[Passage for review — start]
If he selects her for his son, he must grant her the rights of a daughter. The female servant who becomes the son's wife receives the full rights of a daughter in the household — not secondary status, not the position of servant, but family member. The law upgrades her status rather than confirming her vulnerability. The protection of women entering marriage through economic arrangements is comprehensive in this verse: she is to be treated as a daughter, with all the dignity and provision that implies. Galatians 4:7 says you are no longer a slave but a child of God — the elevation from servant to family member in Exodus 21:9 is a legal enactment of the principle the gospel applies to all who are in Christ.

Exodus 21:10

If he marries another woman, he must not deprive the first one of her food, clothing and marital rights. The obligation to the first wife is maintained even if the man takes a second wife. The three things he cannot deprive her of — food, clothing, marital rights — are the three basic obligations of a husband. The law does not endorse polygamy but regulates it: if it occurs, the first wife's rights are protected absolutely. 1 Timothy 5:8 says if anyone does not provide for his relatives, and especially for his own household, he has denied the faith and is worse than an unbeliever. The principle of Exodus 21:10 — the obligation to provide for those entrusted to your care cannot be transferred away — runs through the entire biblical ethics of household responsibility.

Exodus 21:11

If he does not provide her with these three things, she is to go free, without any payment of money. The female servant who is deprived of food, clothing, or marital rights is released from the household unconditionally — no redemption price required. The three deprivations that warrant release are the same three obligations named in verse 10. The law gives the woman a concrete legal remedy: if the man fails his obligations, she is free. The provision of a legal exit from an abusive arrangement is itself a remarkable protection in the ancient world. Deuteronomy 24:1–4 regulates divorce partly to protect women from abandonment. The concern for the vulnerable person's ability to leave an unjust situation runs through both passages as a consistent covenant ethics.

Exodus 21:12

Anyone who strikes a person with a fatal blow is to be put to death. The law of murder is stated plainly: fatal blow, death penalty. The simplicity of the formulation establishes the principle; the subsequent verses introduce the distinctions — intent, premeditation, accident — that govern its application. Genesis 9:6 grounded this principle in the image of God: whoever sheds human blood, by humans shall their blood be shed, for in the image of God has God made mankind. The death penalty for murder is not revenge but proportionality and justice. Romans 13:4 says the governing authority does not bear the sword for no reason — the authority to execute judgment on the guilty is a covenant-authorized function. Exodus 21:12 is the legal basis for that authorization.

Exodus 21:13

However, if it is not done intentionally, but God lets it happen, they are to flee to a place I will designate. The distinction between intentional and unintentional killing is fundamental to the law. The phrase God lets it happen does not make God responsible for the death but acknowledges that not every death is the result of malicious intent. Numbers 35:9–15 will establish the cities of refuge to which the unintentional killer can flee. The concept of refuge for those who have caused harm without malice is extended in Hebrews 6:18 to the hope available to all who flee to God: we who have fled to take hold of the hope set before us may be greatly encouraged. The cities of refuge in the law are types of the refuge God provides.
[Passage for review — finish]
[Extracted data — start]
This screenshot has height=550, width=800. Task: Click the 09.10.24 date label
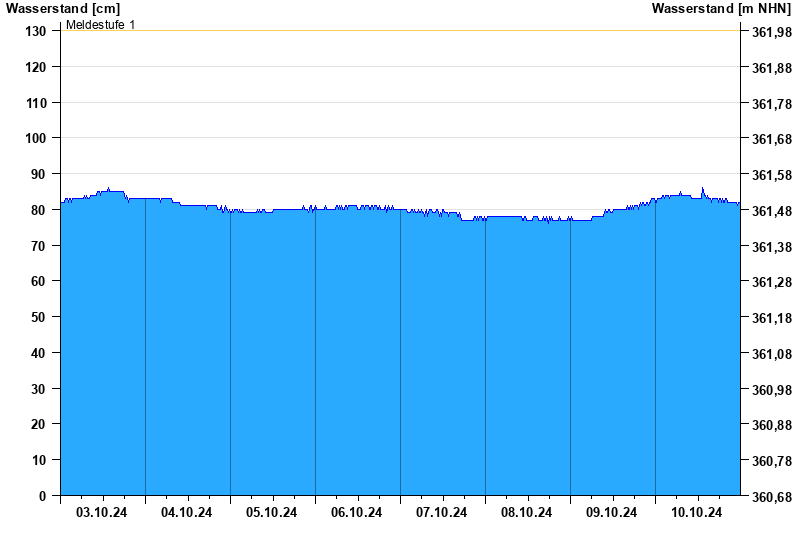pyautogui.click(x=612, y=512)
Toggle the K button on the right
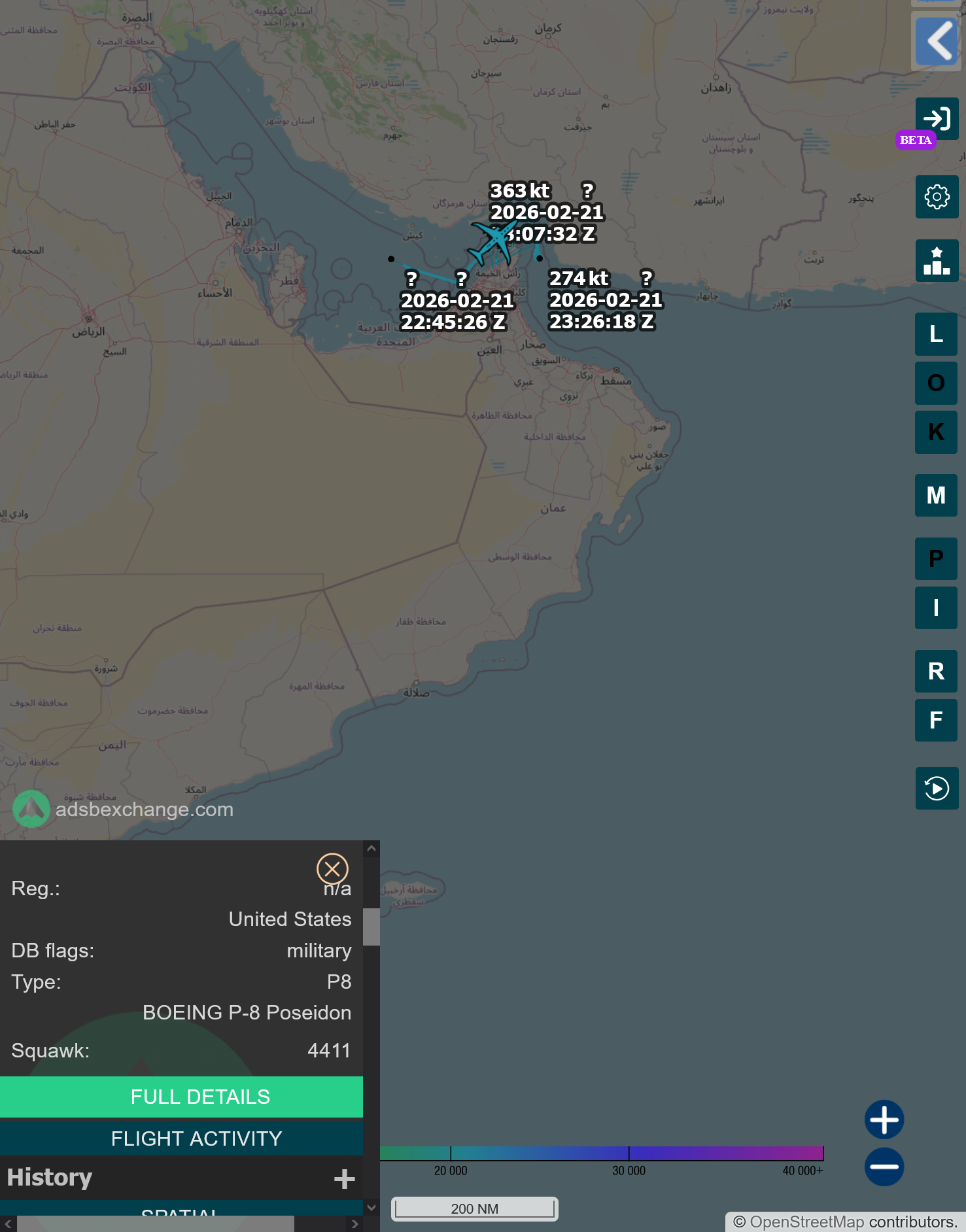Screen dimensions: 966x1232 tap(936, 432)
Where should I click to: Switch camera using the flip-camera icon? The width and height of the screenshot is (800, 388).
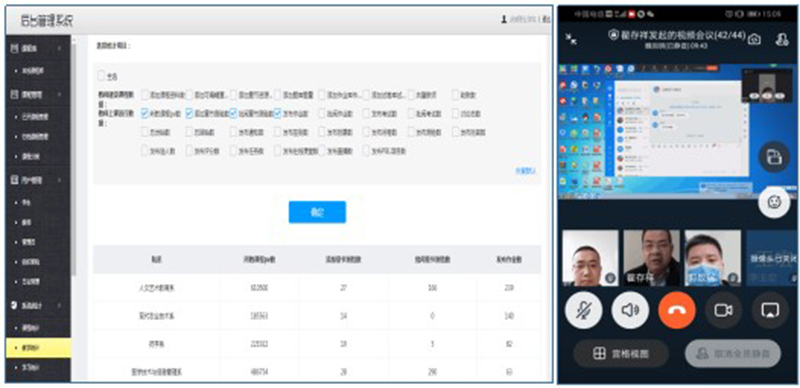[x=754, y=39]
[Extracted data — finish]
- **To do**
In the commentary on Exodus 21, what three things must a man who marries another woman not deprive the first one of?

- **Response**
Her food, clothing and marital rights.